::: Texto de lectura :::

Anatomía de Grey

Recuerdo cómo la primera vez que vi algo relacionado con Anatomía de Grey fueron los primeros 30 segundos del piloto de la serie. Ese momento en el que Derek Shepherd (Patrick Dempsey) despertaba tras haberse acostado con la que sería su esposa -epítome y nexo de unión de este moderno culebrón sanitario- la por entonces residente de primer año Meredith Grey (Ellen Pompeo). Siete temporadas después e interminables -y lacrimógenas- tramas de por medio y la pareja protagonista sigue ejerciendo de sol alrededor del que giran el resto de planetas con sus respectivos satélites. Entre ellos destacan con cada vez mayor intensidad el dúo formado por Cristina Yang y Owen Hunt, cuya tormentosa -y atormentada- relación centra la acción en estos primeros siete episodios emitidos de la séptima temporada en Estados Unidos. Más allá de los enredos e historias paralelas que conforman cada una de las temporadas y que se complican hasta la extenuación año tras año hasta desembocar en un sorprendente cliffhanger final, el éxito de esta serie subyace, a mi entender, en tres elementos que sirven para caracterizarla y a la vez hacerla única.

Por un lado está la identificación del espectador con los personajes, algo tan aclamado en series de culto como Lost (Perdidos), pero que en ninguna otra serie desde la mítica Hill Street Blues (Canción triste de Hill Street) se había conseguido, logrando que te importe lo que le pasa a cada uno de esos médicos, en ocasiones más preocupados por salvar sus propias vidas que las de sus pacientes. En segundo lugar, el orden aquí no es vinculante, está la parte médica que sirve como excusa perfecta para entrelazar las existencias vitales de médicos, residentes, pacientes, familiares y toda una panoplia de grupos humanos en los que, por si con los protagonistas no fuera suficiente, el espectador encuentra un espejo en el que mirarse y comparar virtudes y miserias, tanto propias como ajenas. El hospital Seattle Grace es el ecosistema en el que ocurre todo -o nada- y funciona a la perfección como aséptico -y a priori impensable- escenario de amores y odios, filias y fobias… Más allá, incluso llega a convertirse en un protagonista más de la serie proyectando su condición de lugar perpetuo de vida y muerte. El ciclo de la vida resumido en un edificio.

::: Datos extraídos :::

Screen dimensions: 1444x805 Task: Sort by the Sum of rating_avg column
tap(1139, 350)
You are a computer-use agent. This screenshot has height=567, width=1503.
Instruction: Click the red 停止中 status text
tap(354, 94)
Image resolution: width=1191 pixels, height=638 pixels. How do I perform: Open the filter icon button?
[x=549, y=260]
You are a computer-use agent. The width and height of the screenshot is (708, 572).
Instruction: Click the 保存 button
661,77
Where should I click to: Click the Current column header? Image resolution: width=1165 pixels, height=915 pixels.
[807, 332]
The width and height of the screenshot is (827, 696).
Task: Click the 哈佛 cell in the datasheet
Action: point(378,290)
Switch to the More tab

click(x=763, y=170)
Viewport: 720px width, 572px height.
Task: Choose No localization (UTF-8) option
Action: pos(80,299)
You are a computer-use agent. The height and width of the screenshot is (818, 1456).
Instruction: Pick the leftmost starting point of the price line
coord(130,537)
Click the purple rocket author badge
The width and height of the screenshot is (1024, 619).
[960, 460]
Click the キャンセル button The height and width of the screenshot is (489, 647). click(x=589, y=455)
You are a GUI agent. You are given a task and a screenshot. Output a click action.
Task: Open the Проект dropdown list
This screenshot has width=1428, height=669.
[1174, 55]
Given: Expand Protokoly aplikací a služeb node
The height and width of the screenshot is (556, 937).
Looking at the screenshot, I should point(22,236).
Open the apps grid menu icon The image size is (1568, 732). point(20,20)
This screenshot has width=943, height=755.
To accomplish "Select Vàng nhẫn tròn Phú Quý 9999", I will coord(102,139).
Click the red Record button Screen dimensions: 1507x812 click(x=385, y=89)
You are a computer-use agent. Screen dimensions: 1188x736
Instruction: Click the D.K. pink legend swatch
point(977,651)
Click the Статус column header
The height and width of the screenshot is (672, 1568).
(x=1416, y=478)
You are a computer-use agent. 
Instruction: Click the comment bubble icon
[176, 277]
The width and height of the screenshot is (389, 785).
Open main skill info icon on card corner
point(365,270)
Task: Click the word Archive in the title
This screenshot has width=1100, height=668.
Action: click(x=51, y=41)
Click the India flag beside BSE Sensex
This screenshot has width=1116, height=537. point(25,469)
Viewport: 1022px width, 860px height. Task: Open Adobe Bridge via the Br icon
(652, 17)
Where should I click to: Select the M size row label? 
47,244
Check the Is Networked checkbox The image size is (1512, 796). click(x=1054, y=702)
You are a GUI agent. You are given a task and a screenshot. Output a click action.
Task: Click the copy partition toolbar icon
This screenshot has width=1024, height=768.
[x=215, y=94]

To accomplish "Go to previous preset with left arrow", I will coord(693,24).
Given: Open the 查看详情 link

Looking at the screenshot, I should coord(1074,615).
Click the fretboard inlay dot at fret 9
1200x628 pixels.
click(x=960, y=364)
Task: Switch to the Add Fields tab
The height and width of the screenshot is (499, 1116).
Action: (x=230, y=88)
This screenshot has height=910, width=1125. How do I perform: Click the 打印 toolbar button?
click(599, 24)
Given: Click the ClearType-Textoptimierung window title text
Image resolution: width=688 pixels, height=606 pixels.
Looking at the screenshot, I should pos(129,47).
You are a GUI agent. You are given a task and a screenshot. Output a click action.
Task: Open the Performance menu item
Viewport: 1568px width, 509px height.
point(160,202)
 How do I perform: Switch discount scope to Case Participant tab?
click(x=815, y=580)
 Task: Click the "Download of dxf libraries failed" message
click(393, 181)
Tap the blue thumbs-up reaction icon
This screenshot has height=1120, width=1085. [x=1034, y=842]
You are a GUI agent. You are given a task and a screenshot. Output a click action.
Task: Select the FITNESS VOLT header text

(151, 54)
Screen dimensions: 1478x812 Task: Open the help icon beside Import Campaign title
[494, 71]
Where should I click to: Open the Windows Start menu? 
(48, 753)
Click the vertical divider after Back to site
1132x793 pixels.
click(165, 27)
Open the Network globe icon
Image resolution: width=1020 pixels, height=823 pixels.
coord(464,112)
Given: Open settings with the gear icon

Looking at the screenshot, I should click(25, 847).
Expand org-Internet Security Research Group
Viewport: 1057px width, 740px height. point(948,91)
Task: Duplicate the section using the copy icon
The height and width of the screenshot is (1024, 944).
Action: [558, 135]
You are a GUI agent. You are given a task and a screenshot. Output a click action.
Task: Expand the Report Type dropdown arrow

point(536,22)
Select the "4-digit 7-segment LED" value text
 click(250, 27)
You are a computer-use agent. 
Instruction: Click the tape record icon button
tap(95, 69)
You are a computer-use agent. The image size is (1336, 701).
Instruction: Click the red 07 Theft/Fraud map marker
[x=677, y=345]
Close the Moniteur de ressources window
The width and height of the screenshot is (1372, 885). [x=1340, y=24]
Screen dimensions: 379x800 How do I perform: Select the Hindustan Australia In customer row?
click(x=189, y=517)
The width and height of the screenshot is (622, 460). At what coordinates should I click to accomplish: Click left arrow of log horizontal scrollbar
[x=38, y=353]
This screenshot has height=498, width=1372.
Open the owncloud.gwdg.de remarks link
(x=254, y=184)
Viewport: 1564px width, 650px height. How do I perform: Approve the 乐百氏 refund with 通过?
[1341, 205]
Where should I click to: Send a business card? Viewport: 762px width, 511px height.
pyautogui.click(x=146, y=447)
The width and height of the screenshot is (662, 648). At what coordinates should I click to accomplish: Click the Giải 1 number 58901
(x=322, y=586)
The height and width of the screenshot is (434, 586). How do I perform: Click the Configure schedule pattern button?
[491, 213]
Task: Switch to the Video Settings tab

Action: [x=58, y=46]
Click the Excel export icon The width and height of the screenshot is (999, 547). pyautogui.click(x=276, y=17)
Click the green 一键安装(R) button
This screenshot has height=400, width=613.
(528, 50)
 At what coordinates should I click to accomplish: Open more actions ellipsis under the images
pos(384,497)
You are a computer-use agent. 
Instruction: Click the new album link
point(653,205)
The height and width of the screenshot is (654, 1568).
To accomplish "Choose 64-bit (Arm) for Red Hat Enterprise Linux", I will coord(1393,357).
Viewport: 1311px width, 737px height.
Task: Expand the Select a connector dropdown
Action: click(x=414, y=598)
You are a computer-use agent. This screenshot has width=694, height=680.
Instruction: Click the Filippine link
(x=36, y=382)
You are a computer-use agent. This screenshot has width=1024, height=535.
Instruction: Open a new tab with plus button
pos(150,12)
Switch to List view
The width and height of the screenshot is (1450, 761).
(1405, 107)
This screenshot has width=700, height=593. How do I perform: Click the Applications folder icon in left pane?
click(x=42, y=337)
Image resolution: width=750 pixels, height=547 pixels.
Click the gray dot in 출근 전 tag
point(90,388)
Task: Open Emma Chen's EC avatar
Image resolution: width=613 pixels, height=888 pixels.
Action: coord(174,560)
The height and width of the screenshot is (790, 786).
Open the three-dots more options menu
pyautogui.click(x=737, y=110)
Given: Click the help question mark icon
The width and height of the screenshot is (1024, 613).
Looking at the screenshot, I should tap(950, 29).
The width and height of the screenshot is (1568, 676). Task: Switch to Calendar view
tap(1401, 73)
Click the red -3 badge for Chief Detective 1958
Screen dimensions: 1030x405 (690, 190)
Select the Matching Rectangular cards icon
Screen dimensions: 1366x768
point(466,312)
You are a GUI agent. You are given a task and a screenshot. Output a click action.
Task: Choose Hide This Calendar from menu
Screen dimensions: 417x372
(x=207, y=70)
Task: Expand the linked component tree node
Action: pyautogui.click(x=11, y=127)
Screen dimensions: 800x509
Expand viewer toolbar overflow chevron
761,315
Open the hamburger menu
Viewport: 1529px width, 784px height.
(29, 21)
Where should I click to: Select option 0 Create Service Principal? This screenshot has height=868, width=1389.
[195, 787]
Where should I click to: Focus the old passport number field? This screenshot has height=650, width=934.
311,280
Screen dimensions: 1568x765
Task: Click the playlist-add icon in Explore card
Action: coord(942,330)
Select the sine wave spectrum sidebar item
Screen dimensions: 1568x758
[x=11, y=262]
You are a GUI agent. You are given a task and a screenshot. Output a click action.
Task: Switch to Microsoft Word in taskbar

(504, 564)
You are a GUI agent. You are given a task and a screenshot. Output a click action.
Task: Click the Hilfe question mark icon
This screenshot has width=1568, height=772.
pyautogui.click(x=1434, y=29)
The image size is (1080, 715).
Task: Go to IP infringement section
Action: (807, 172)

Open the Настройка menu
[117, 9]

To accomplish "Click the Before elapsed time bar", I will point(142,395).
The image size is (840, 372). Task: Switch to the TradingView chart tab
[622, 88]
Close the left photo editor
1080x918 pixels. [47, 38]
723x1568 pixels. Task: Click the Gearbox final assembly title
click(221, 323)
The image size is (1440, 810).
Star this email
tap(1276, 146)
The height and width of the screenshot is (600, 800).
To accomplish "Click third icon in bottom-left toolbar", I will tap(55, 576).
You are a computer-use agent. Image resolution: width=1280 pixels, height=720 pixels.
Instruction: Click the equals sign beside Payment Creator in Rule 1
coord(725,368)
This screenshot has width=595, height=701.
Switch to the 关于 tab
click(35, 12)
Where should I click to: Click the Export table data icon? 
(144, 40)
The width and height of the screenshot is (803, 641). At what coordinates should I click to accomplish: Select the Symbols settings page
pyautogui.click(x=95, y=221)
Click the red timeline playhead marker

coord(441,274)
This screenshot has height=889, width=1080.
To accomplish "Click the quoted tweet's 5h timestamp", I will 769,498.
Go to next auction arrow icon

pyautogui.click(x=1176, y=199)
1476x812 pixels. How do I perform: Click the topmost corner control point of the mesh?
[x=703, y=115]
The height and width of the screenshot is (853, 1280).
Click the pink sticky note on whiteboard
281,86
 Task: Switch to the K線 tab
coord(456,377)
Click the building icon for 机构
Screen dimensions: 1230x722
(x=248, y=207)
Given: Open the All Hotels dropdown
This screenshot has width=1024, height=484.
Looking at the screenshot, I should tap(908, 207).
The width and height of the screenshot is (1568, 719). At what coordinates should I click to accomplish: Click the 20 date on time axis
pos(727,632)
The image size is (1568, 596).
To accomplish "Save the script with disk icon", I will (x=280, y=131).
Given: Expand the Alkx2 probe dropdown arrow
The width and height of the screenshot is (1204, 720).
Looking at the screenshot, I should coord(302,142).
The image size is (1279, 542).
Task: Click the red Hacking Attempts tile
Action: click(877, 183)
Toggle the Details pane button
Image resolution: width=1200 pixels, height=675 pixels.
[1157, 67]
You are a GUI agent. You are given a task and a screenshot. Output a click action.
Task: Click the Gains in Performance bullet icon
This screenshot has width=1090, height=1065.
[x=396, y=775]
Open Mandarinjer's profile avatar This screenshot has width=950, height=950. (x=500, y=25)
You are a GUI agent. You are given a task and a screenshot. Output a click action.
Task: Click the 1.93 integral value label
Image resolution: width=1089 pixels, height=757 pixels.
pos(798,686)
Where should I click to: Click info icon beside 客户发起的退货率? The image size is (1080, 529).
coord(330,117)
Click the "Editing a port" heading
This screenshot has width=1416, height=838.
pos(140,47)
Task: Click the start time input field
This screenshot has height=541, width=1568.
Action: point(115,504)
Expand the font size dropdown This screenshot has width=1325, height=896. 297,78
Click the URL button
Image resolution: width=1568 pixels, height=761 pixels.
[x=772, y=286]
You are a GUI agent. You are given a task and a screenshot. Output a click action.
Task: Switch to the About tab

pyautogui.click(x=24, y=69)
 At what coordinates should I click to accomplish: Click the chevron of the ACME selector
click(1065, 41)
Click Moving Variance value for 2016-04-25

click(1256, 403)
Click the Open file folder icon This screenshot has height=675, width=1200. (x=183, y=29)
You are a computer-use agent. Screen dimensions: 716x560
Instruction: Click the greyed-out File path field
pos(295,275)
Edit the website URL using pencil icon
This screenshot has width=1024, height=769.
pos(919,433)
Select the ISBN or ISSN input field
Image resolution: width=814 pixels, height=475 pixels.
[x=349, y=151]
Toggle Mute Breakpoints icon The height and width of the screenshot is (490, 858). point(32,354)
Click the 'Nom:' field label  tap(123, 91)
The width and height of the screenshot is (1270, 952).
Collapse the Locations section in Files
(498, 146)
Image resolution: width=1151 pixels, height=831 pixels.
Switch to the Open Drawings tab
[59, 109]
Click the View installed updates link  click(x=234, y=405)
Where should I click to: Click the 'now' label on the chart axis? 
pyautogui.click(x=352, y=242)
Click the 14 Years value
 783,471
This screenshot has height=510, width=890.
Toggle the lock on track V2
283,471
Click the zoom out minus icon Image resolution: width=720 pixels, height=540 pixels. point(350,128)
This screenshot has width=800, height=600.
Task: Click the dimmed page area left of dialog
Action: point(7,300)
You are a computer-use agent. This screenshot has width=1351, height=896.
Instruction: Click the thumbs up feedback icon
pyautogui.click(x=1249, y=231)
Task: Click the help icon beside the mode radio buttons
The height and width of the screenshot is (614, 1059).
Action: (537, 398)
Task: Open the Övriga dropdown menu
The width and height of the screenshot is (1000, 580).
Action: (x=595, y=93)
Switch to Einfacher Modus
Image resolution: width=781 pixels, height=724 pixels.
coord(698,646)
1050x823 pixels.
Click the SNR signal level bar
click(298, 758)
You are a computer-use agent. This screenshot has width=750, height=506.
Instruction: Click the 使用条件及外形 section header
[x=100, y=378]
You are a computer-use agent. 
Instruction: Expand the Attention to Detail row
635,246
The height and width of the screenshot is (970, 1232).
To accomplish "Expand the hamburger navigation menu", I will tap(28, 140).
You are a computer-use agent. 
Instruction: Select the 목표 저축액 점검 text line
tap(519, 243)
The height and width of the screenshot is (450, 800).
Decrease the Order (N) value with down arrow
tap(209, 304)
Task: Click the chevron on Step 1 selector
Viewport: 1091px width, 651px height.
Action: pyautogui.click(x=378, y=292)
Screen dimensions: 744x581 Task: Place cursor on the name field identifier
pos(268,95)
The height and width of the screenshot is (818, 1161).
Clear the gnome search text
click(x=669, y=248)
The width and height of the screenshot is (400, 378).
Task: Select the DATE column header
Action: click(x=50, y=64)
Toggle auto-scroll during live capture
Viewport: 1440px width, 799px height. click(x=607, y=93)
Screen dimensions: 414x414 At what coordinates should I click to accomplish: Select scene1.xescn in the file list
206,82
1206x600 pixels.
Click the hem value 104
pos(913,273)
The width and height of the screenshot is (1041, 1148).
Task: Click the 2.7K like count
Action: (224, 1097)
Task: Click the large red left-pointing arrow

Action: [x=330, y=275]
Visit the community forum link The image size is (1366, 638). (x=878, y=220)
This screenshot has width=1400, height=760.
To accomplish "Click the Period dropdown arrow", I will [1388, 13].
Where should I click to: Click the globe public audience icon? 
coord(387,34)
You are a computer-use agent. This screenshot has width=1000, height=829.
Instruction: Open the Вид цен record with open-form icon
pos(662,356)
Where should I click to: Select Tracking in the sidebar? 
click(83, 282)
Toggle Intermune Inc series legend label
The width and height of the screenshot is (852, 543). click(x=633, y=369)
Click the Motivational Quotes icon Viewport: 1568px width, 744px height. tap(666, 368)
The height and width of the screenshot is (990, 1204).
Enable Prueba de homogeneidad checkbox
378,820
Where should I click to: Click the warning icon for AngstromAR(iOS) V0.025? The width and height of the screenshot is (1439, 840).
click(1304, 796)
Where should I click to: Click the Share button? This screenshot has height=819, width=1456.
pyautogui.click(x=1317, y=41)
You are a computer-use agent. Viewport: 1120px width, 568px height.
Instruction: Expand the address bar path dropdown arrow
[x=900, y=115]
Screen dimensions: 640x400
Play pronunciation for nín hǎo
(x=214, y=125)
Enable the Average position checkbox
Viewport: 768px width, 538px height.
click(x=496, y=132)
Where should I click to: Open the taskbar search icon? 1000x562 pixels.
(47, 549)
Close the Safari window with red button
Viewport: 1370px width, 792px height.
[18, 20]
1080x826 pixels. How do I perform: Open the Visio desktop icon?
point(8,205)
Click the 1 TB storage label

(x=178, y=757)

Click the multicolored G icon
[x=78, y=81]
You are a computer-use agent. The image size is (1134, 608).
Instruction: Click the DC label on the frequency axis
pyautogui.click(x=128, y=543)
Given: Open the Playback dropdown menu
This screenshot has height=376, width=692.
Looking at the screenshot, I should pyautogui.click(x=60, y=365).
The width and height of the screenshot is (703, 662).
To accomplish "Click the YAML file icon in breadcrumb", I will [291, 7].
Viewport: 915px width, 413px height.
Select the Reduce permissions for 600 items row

:::

## Lista de tareas
1/ Resume en dos oraciones el texto sobre Anatomía de Grey.
2/ Responde con datos del texto sobre Anatomía de Grey:
(a) ¿En qué año de residencia estaba Meredith Grey al comienzo de la serie?
(b) ¿Qué serie se cita como la última que había conseguido la identificación del espectador con los personajes?
(c) ¿Cómo se llama el hospital donde transcurre la serie?
3/ Continúa el texto sobre Anatomía de Grey a partir de su última oración.
El listado no interviene en este ejercicio.

## Resultados del ejercicio
1/ Siete temporadas después del piloto, la pareja formada por Derek Shepherd y Meredith Grey sigue en el centro de la serie, y en los primeros siete episodios emitidos de la séptima temporada la relación entre Cristina Yang y Owen Hunt concentra la acción. El texto atribuye el éxito de la serie a tres elementos, entre ellos la identificación del espectador con los personajes y la parte médica, que tiene como escenario el hospital Seattle Grace.

2/
(a) Era residente de primer año.
(b) Hill Street Blues (Canción triste de Hill Street).
(c) Seattle Grace.

3/
Pero el personaje clave de esta serie, y su mayor logro, es Miranda Bailey (Chandra Wilson). Ella es quien da coherencia y otorga una elevada dosis de realismo a esta ficción televisiva en ocasiones más preocupada por enganchar al espectador a través de una edulcorada banda sonora y a la presencia regular de actores y actrices que ya se han convertido en iconos para toda una generación. La doctora bailey es un médico de verdad. Mordaz, irónica, dura, nada complaciente, su personaje pasa por ser un molesto Pepito Grillo para los recién llegados, pero en realidad es el ancla con la realidad del televidente. Esto no es una fiesta, parece recordarnos en muchas de sus intervenciones, y en ocasiones velar por la integridad de pacientes y residentes supone arrinconar su propia vida. Encofrar una gigantesca humanidad en un pequeño cuerpo es un hiperbólico ejercicio de sutileza por parte de los guionistas.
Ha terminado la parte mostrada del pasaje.